Herausforderung a => Kannst du den Absatz im Artikel über die Radwege-Kritik, der mit „WEINGARTEN (olli) - Claus Keßel“ beginnt, als kurze Stichpunktliste wiedergeben und dabei seine wichtigsten Fakten behalten?

Vorliegender Text =>
....................

Schwäbische Zeitung (Bad Waldsee / Aulendorf)
Scharfe Kritik an Ewald wegen Radwegen
Gemeinderat Claus Keßel sieht „beschönigende“Darstellung in „Weingarten im Blick“
WEINGARTEN (olli) - Claus Keßel, Fraktionsvorsitzender der Grünen und Unabhängigen (G&U) im Weingartener Gemeinderat, empört sich über das Vorgehen von Oberbürgermeister Markus Ewald in Sachen Radwege. Konkreter Anlass ist eine ganzseitige Stellungnahme Ewalds im stadteigenen Amtsblatt „Weingarten im Blick“. Darin wehrt sich Ewald gegen eine „öffentliche Schelte“und eine „aus städtischer Sicht einseitige und unvollständige Berichterstattung in der „Schwäbischen Zeitung“. Das sieht Keßel etwas anders: „Ich sehe nicht, dass das einseitig und unvollständig war.“Vielmehr beschönige Ewald die schlechte Situation der Radwege in Weingarten. „Das ist ein Abwehrschreiben. Er will eben gut dastehen und vermitteln, dass alles nicht so schlimm ist“, sagt Keßel.

....................

Verfügbare Einträge =>
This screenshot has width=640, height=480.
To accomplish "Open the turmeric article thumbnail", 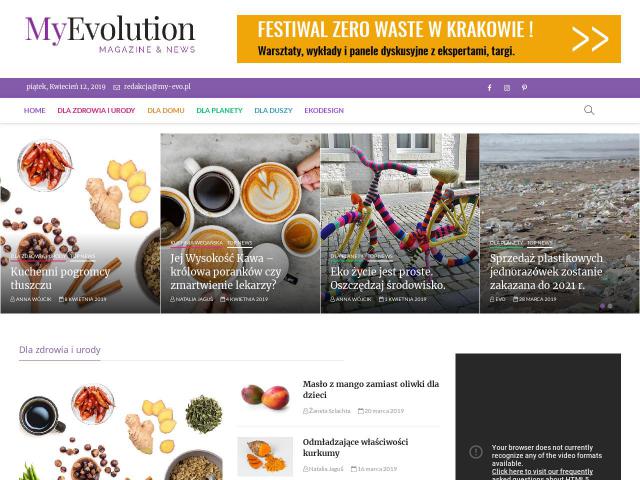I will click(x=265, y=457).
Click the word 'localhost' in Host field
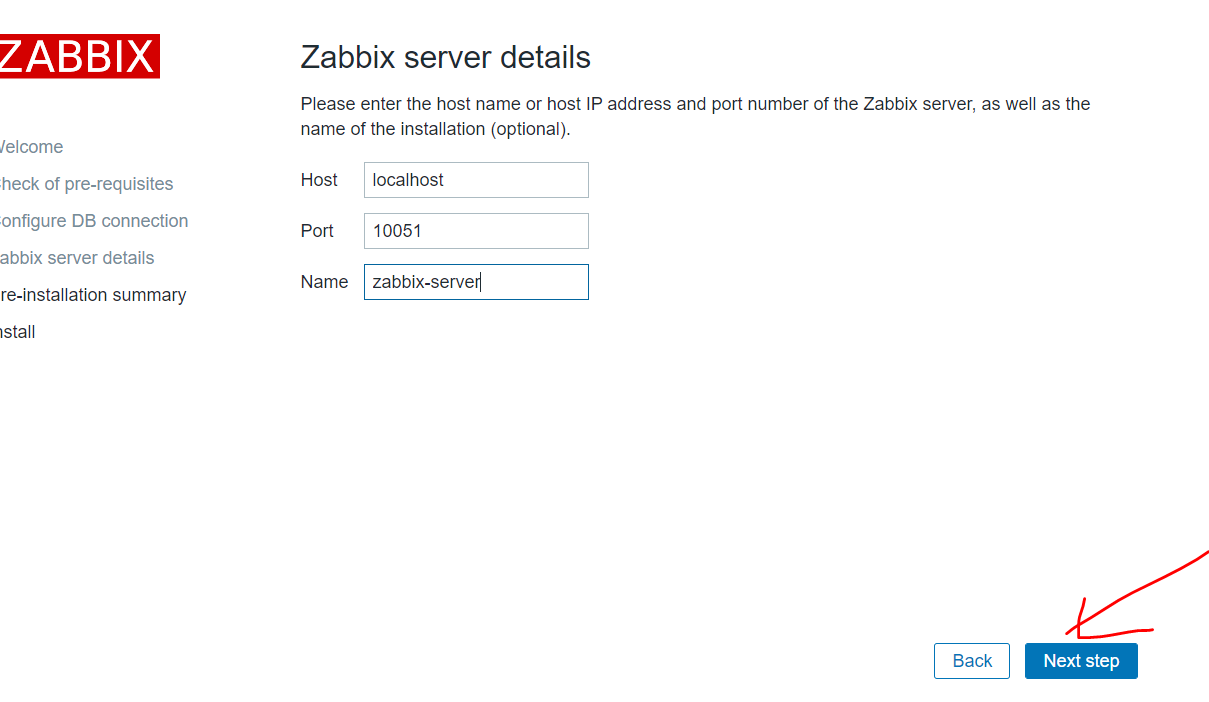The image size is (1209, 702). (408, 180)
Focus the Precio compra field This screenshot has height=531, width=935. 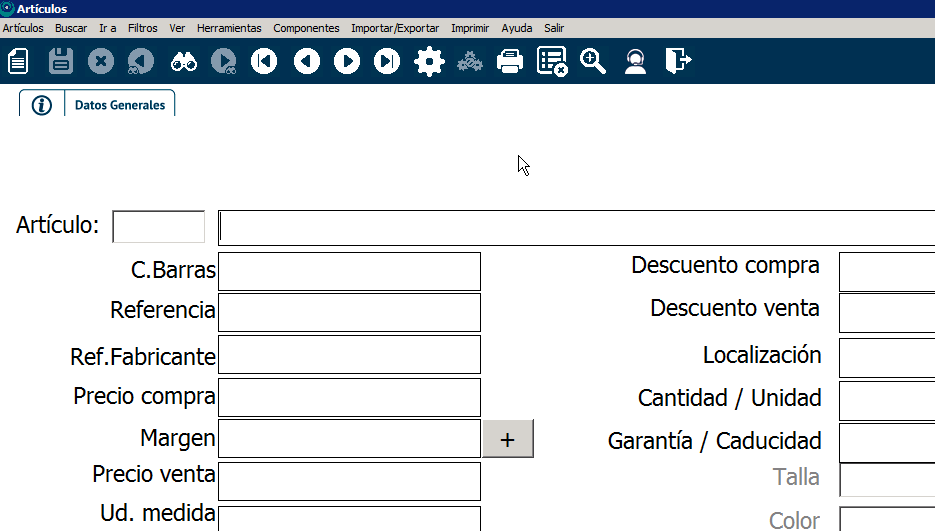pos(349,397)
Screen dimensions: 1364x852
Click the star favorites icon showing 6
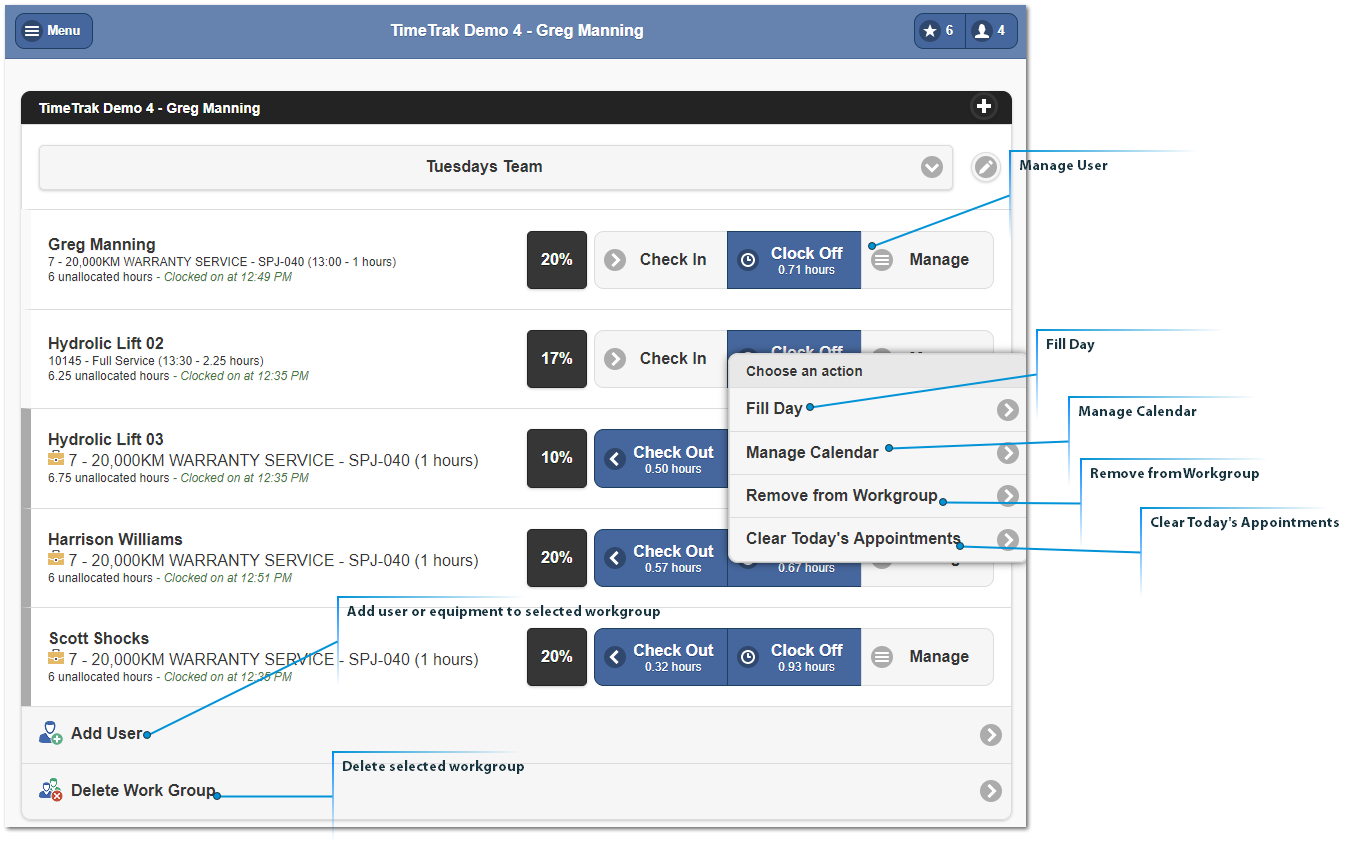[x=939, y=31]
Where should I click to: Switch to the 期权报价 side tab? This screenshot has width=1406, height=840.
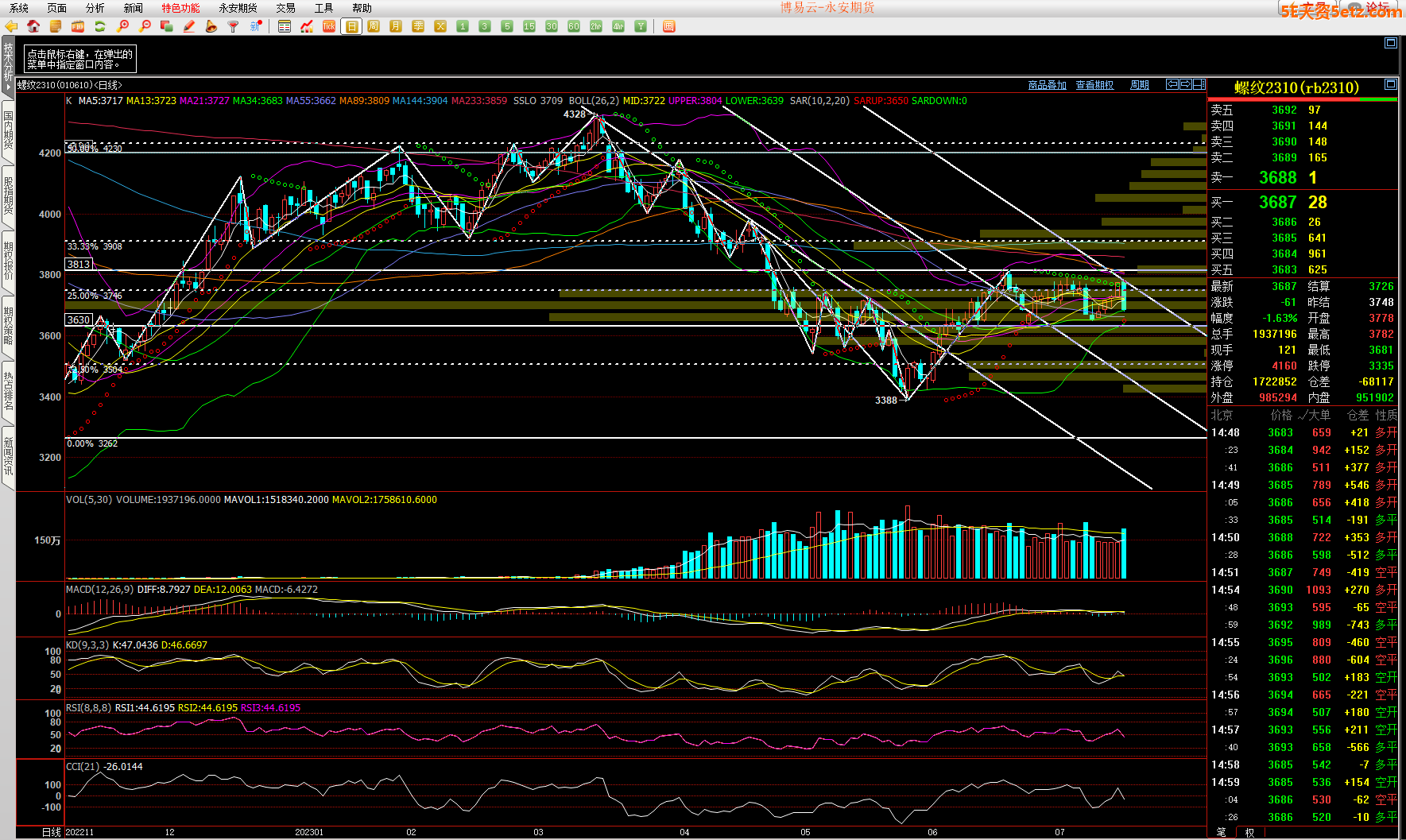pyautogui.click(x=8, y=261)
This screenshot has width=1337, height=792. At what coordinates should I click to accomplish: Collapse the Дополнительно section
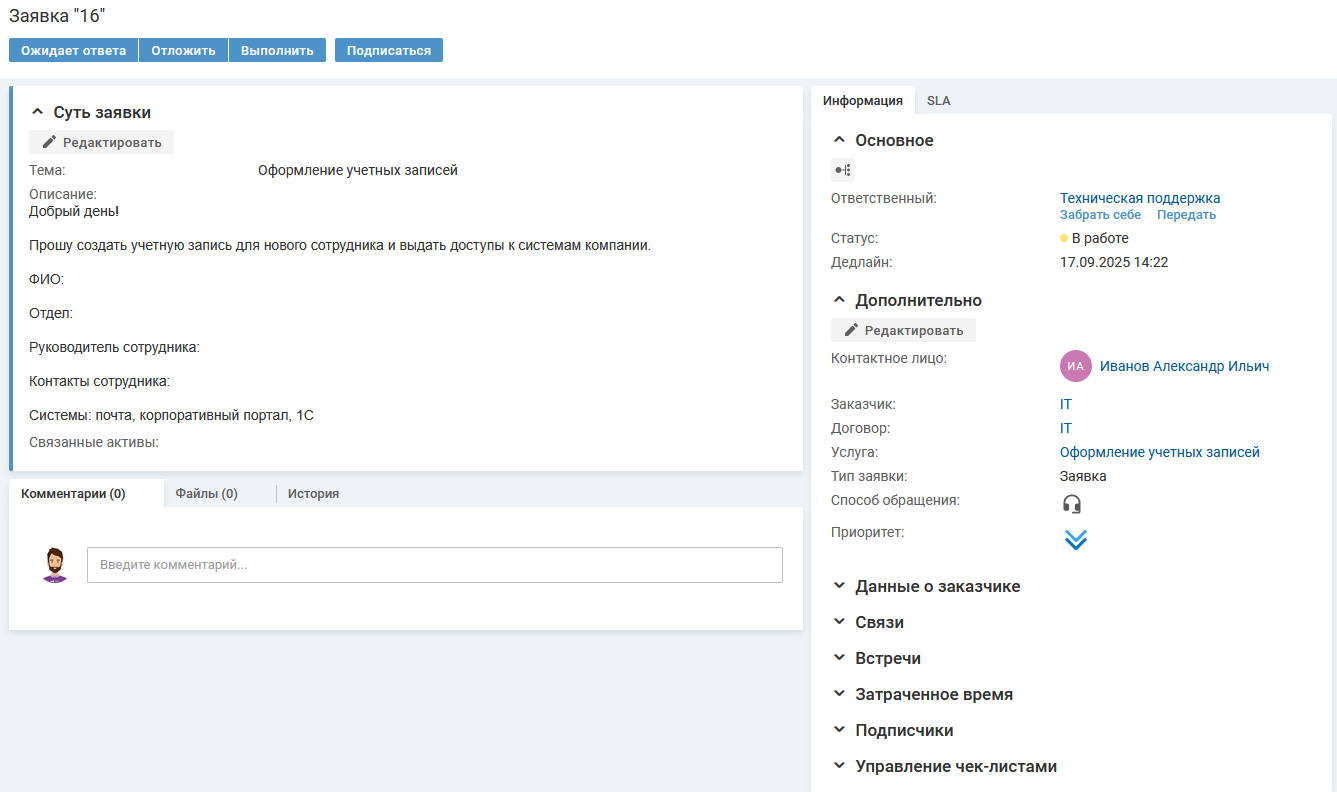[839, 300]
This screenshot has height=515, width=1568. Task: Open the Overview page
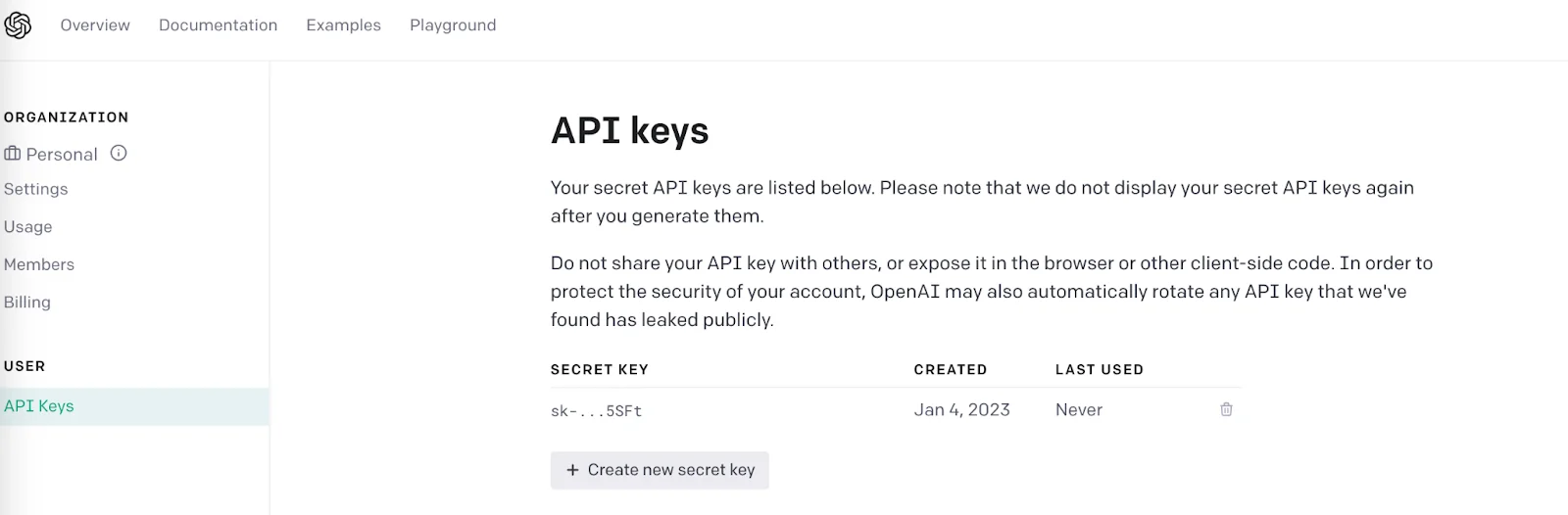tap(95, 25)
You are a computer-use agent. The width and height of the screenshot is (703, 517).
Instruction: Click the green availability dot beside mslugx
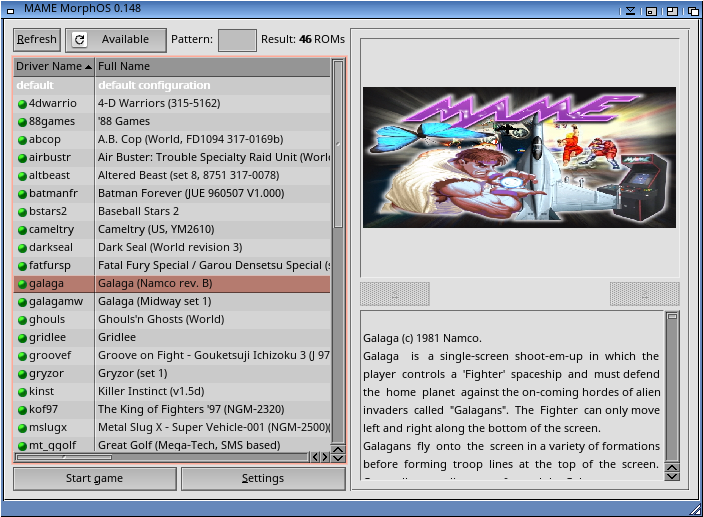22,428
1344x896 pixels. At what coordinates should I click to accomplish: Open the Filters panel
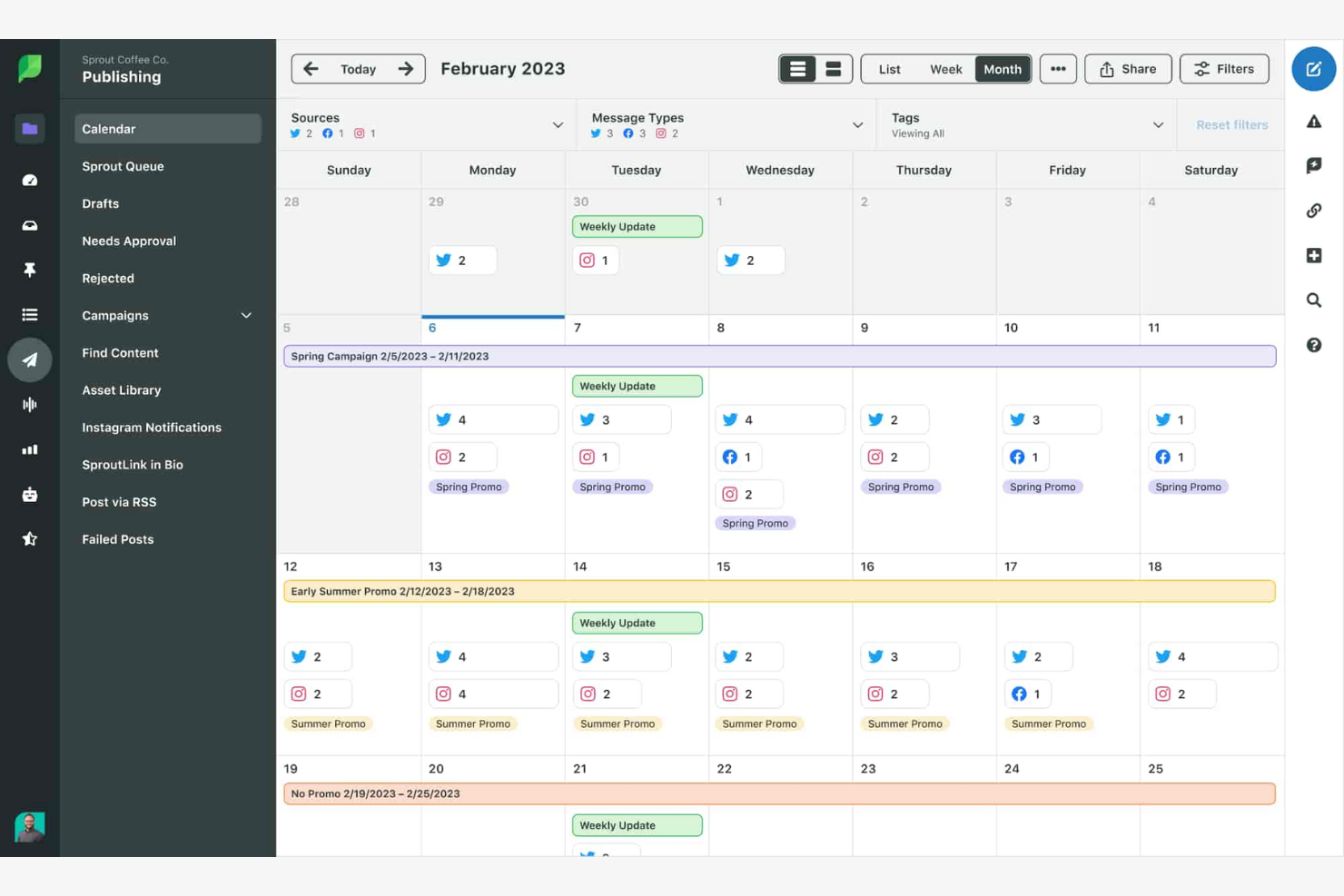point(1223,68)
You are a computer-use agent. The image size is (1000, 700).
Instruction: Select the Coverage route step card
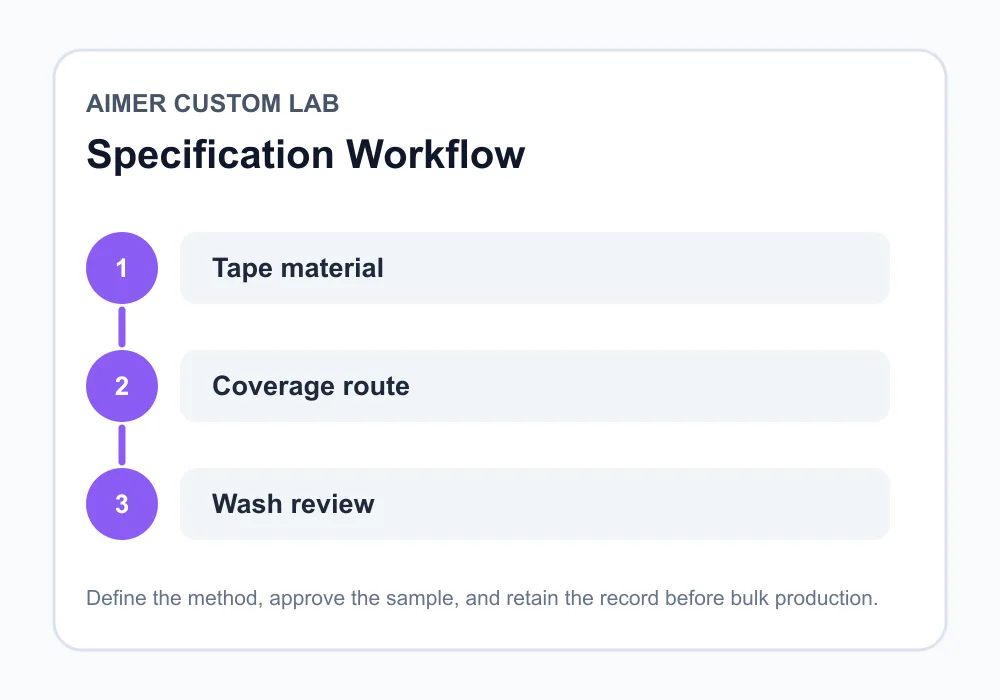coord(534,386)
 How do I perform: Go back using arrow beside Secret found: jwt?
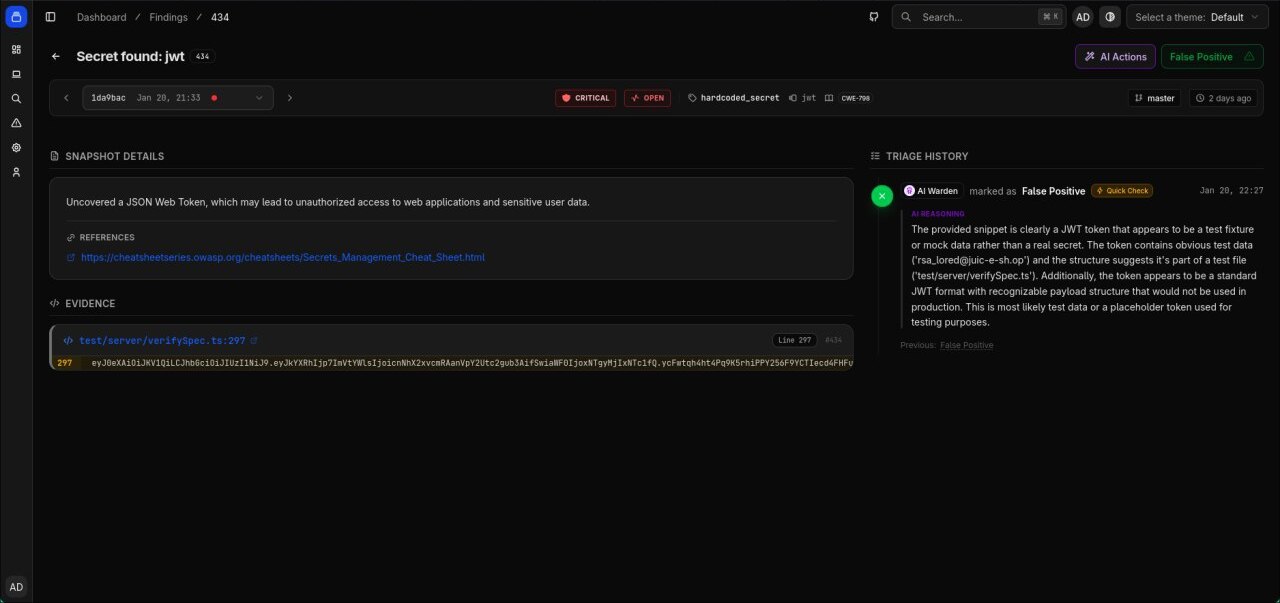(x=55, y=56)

....................

Herausforderung b => Kannst du in der Liste, beginnend mit der Zeile, die „You are a computer-use agent. The image“ enthält, und endend mit dem Ende der Liste, alle Koordinaten in den Antworten um 137 verschieben? Gib nur diese Zeilen samt Anweisungen erneut wieder und lass die Bilder weg.

Ergebnis der Aufgabe a =>
- Claus Keßel, Fraktionsvorsitzender der Grünen und Unabhängigen (G&U) im Weingartener Gemeinderat, kritisiert Oberbürgermeister Markus Ewald wegen dessen Vorgehen bei den Radwegen.
- Anlass ist eine ganzseitige Stellungnahme Ewalds im stadteigenen Amtsblatt „Weingarten im Blick“.
- Darin wehrt sich Ewald gegen eine „öffentliche Schelte“ und gegen eine aus städtischer Sicht einseitige und unvollständige Berichterstattung der „Schwäbischen Zeitung“.
- Keßel hält die Berichterstattung weder für einseitig noch für unvollständig.
- Er wirft Ewald vor, die schlechte Situation der Radwege zu beschönigen. Die Stellungnahme nennt er ein „Abwehrschreiben“, mit dem Ewald gut dastehen wolle.

Ergebnis der Aufgabe b =>
You are a computer-use agent. The image size is (1000, 700).
Instruction: Select the Coverage route step card
coord(671,523)
 How do I perform: Go back using arrow beside Secret found: jwt?
(x=192, y=193)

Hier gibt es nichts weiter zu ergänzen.